Q: Dans vos recueils, il y a toujours des noms de lieux, d’objets, de plantes, de figures légendaires… quel est l’itinéraire suivi dans « Chants pour la Tunisie » ?
— Je suis remonté loin dans notre Histoire, allé à la rencontre de nos illustres personnages, savants, bâtisseurs, créateurs, patriotes, et rejoint ceux et celles de la modernité récente, fondatrice de ce que nous sommes. L’environnement naturel n’est pas sans lien avec celui des hommes. Nous sommes marqués par les apports d’autres auxquels nous sommes redevables et notre fidélité, comme notre devoir, sont d’enrichir leur héritage, de les faire progresser, de les protéger contre la destruction et l’oubli.
Q: Le thème de la liberté et sa revendication ainsi que le refus de l’oppression et du dictatorial parcourt toute l’étendue de votre œuvre. Qu’en-est-il pour ce recueil ?
— Je rends hommage, en effet, à ceux et celles des nôtres qui ont été les étendards de la liberté, au péril de leur vie, se sacrifiant et ce, depuis longtemps ! L’actualité des dernières années où le rêve de liberté nous a donné bien des espoirs, a été détourné de ses valeurs et a fait subir à notre pays bien des torts, des retords, des atteintes à la vie humaine, de corrompus en profiteurs, l’utilisation de la religion a des causes peu glorieuses, et bien des couches sociales sont dans la souffrance, avec cette jeunesse qui cherche à émigrer au péril de sa vie ! Plus que jamais, l’écriture poétique doit élever sa voix pour défendre la liberté et la dignité humaine. Il nous faut le courage pour désigner les responsables, ne pas se tromper d’adversaires ! Le poète est la sentinelle de la vérité. L’œuvre d’art s’élève avec la beauté des valeurs qu’elle défend, non le contraire. Je dis cela sans exclure que ce combat est humain et universel, nécessaire.
Q: Votre écriture poétique est accompagnée, visuellement, de peintures d’Annick Le Thoër, qui n’est pas la première collaboration, dites-nous davantage sur l’apport plastique à l’écriture poétique ?
— L’artiste-peintre Annick Le Thoër est mon épouse, et nos univers sont proches ; plus que d’illustrations, il s’agit de correspondances entre deux langages, des éléments qui s’enrichissent mutuellement, s’ouvrent à la nature, à la beauté du monde, cherchent une harmonie, expriment des émotions par le mot et la couleur.
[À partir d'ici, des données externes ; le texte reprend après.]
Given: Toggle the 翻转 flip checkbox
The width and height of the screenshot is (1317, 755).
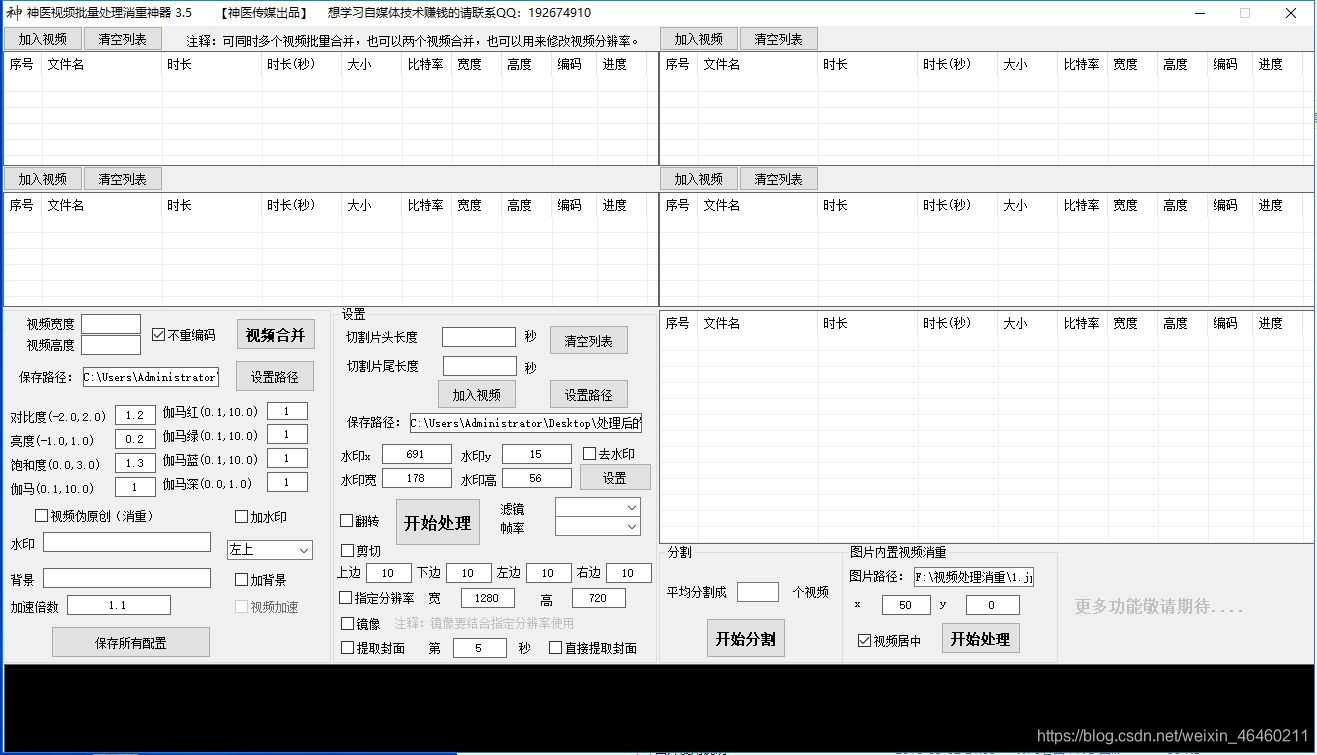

Ce sont des paysages dans le paysage. Intérieurs aussi. Depuis très longtemps, la création artistique accompagne ma création poétique dans un parcours amical et fraternel. J’ai eu le plaisir d’offrir ainsi certains de mes livres d’art à notre Bibliothèque Nationale (BNT), peut-être leur vue serait-elle la meilleure réponse.
Q: Le 4 mai prochain à l’Académie des Jeux floraux de Toulouse, Tahar Bekri joint sa voix à un Appel sans frontières aux poètes de langues françaises, en incitant à la fraternité universelle, dites-nous davantage.
— L’Académie des Jeux Floraux, fondée en 1323, est la plus ancienne académie de poésie. J’en suis membre. Fêtant en mai son 7ème centenaire, elle lance sur les traces des 7 poètes fondateurs, un « Appel solennel » aux poètes de langue française pour concourir mais aussi par des discours qui cherchent à établir des liens cordiaux et ouverts à travers le monde. Récemment, des poètes francophones du Congo, d’Algérie, du Québec, de Belgique, du Liban, etc. ont été désignés comme membres. Je m’associe à l’Appel en incitant à la fraternité universelle, l’entente, loin des tensions et conflits actuels. Au-delà de la question de la langue, la parole poétique est d’abord, pour moi, une parole de paix, un amour de l’Humanité.
Q: Vous dites « la poésie nous rassure par sa parole profonde quand elle tend à s’appauvrir ailleurs, elle nous lie comme des rayons de lumière en temps d’obscurité, dans sa générosité fraternelle », votre mot pour la Tunisie actuelle que vous considérez comme une mosaïque humaine depuis l’Histoire ?
— Je n’ai jamais perdu confiance dans notre peuple, son intelligence, sa modernité, sa richesse, son héritage illustre, sa présence au monde, l’émancipation de ses femmes. L’Histoire est une multitude d’épreuves, la Tunisie a réussi à s’en sortir. Le poète dédie ses chants en hommage, essaie de rappeler les piliers des fondements de la demeure, ouvre des fenêtres, accueille l’horizon, nourrit l’espoir.
Sara

Pour écouter l’interview de Tahar Bekri sur Radio MonteCarlo (en langue arabe), cliquez sur ce lien :


Tahar Bekri « Chant pour la Tunisie », Ed. Al Manar, 2023, avec des peintures d’Annick Le Thoër.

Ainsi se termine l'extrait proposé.